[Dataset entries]
□ □ □
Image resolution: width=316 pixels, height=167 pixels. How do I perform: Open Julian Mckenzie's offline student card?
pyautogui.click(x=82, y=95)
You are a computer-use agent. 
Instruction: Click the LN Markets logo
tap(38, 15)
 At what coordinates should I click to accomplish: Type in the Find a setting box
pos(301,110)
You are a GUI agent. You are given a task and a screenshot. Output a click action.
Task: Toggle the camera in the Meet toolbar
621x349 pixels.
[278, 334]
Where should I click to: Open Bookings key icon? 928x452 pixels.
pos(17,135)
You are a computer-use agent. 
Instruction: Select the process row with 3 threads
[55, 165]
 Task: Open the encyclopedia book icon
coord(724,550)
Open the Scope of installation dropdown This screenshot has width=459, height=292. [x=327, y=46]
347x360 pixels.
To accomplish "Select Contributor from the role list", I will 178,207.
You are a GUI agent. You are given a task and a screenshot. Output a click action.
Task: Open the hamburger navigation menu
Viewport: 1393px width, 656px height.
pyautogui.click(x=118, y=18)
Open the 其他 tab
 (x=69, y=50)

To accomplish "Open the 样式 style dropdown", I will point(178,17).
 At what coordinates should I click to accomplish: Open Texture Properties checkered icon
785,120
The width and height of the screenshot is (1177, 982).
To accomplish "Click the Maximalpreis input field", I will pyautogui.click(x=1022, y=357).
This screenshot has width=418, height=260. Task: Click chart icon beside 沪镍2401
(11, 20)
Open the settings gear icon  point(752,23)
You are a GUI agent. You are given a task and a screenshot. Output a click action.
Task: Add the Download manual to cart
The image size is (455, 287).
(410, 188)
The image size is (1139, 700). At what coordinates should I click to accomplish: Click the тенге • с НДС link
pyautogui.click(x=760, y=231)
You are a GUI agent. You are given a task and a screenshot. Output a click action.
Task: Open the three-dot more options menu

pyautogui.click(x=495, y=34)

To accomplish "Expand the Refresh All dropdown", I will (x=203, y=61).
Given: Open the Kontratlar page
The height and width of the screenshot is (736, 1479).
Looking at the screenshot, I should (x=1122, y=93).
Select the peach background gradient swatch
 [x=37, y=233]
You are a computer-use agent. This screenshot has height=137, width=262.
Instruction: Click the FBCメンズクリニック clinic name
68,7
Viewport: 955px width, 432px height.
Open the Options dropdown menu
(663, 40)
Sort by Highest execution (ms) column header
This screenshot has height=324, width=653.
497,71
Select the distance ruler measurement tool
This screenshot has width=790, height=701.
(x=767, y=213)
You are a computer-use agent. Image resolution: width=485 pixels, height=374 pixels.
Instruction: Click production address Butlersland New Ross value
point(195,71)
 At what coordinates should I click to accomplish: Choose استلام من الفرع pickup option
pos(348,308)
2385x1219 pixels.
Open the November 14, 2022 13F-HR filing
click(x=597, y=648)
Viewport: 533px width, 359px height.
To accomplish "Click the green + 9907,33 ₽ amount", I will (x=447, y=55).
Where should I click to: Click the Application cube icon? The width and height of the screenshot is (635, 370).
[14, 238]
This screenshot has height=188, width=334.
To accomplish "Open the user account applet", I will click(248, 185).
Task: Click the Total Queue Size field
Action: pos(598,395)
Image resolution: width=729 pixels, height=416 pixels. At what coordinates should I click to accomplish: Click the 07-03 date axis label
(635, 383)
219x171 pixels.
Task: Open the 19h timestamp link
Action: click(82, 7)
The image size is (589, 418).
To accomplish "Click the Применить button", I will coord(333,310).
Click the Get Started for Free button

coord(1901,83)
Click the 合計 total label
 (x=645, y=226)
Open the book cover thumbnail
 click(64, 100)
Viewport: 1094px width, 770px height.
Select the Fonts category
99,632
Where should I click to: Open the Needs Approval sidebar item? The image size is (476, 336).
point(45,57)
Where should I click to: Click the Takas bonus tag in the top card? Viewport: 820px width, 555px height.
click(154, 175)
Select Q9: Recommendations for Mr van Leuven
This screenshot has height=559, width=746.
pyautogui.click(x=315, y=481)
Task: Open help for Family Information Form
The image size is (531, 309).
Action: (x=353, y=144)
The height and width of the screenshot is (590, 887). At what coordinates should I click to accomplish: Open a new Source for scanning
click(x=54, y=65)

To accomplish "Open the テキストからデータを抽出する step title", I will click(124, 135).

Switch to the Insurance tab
□ □ □
Description of the task: From the data above, copy each line with the string "computer" in it.

Exercise output:
You are a computer-use agent. 
You are a computer-use agent. 
You are a computer-use agent. This screenshot has height=137, width=262.
You are a computer-use agent. Image resolution: width=485 pixels, height=374 pixels.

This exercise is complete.